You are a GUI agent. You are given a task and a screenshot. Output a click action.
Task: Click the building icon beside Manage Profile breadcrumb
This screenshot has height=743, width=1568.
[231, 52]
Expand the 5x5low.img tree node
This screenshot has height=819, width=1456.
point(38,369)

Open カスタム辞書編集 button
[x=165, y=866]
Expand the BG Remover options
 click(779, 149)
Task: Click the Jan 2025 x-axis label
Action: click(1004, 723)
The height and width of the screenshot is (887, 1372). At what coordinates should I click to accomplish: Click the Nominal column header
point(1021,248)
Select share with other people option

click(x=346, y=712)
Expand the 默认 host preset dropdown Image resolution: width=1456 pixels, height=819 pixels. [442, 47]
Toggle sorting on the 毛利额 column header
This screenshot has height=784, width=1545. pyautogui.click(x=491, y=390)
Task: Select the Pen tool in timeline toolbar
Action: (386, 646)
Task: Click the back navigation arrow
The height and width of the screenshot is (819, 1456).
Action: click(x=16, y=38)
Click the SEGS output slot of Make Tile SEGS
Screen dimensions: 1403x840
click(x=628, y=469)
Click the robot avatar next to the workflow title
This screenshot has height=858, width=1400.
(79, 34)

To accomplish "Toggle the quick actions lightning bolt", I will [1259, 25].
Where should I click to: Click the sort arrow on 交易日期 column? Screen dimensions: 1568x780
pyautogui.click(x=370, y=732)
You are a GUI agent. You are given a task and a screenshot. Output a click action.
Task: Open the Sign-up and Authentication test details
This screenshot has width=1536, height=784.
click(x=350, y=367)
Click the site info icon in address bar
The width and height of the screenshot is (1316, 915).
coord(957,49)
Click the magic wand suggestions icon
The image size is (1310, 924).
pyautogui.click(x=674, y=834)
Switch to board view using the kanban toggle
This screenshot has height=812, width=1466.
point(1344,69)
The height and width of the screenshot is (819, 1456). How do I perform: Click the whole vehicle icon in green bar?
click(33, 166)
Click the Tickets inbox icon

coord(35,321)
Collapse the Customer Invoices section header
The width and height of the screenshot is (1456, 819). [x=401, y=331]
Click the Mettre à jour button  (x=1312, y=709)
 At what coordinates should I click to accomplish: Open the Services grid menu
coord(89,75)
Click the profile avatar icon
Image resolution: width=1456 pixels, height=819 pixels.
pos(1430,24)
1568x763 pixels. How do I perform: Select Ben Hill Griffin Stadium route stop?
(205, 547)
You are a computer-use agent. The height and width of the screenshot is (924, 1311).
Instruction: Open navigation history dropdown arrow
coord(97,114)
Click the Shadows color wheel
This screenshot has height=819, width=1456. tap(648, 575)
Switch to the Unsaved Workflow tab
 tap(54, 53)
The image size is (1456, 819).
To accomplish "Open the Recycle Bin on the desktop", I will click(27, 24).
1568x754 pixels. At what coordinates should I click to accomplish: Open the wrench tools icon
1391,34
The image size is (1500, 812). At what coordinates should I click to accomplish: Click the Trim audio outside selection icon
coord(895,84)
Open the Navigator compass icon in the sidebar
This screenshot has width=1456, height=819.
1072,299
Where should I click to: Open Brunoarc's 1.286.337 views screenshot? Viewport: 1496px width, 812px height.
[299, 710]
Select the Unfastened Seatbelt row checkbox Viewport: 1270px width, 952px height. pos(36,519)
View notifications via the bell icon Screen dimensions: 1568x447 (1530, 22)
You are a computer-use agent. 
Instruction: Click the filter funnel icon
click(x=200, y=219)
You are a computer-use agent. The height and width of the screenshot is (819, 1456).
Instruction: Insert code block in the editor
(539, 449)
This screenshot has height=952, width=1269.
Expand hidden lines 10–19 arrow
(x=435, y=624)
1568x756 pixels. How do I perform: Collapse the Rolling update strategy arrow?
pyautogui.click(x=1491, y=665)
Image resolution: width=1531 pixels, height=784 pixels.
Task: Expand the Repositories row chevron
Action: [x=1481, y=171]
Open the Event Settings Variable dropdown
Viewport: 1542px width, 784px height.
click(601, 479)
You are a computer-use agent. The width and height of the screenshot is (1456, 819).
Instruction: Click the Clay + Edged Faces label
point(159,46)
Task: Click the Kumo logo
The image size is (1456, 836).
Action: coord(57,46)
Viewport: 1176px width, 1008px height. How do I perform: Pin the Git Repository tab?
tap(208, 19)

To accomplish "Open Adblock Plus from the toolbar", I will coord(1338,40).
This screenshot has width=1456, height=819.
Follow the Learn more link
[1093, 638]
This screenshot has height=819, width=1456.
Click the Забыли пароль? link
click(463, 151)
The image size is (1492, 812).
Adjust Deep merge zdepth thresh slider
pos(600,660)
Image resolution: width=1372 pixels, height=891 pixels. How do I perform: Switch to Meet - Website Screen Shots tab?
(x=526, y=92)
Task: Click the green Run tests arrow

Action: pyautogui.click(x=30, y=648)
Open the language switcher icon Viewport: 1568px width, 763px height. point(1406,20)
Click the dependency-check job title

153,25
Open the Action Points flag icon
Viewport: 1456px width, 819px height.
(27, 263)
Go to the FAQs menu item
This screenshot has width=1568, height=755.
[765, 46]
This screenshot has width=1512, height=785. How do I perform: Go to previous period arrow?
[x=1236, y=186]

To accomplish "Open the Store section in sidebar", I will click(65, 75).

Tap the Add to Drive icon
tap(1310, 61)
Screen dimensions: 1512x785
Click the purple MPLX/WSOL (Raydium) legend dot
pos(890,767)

* * * *

Problem details — Retype only the stretch of lines above starting at the one with "The height and width of the screenshot is (819, 1456). How" and stopping at the one with "Click the Mettre", exactly as written, with both kept.

The completed task —
The height and width of the screenshot is (819, 1456). How do I perform: Click the whole vehicle icon in green bar?
click(33, 166)
Click the Tickets inbox icon

coord(35,321)
Collapse the Customer Invoices section header
The width and height of the screenshot is (1456, 819). [x=401, y=331]
Click the Mettre à jour button  (x=1312, y=709)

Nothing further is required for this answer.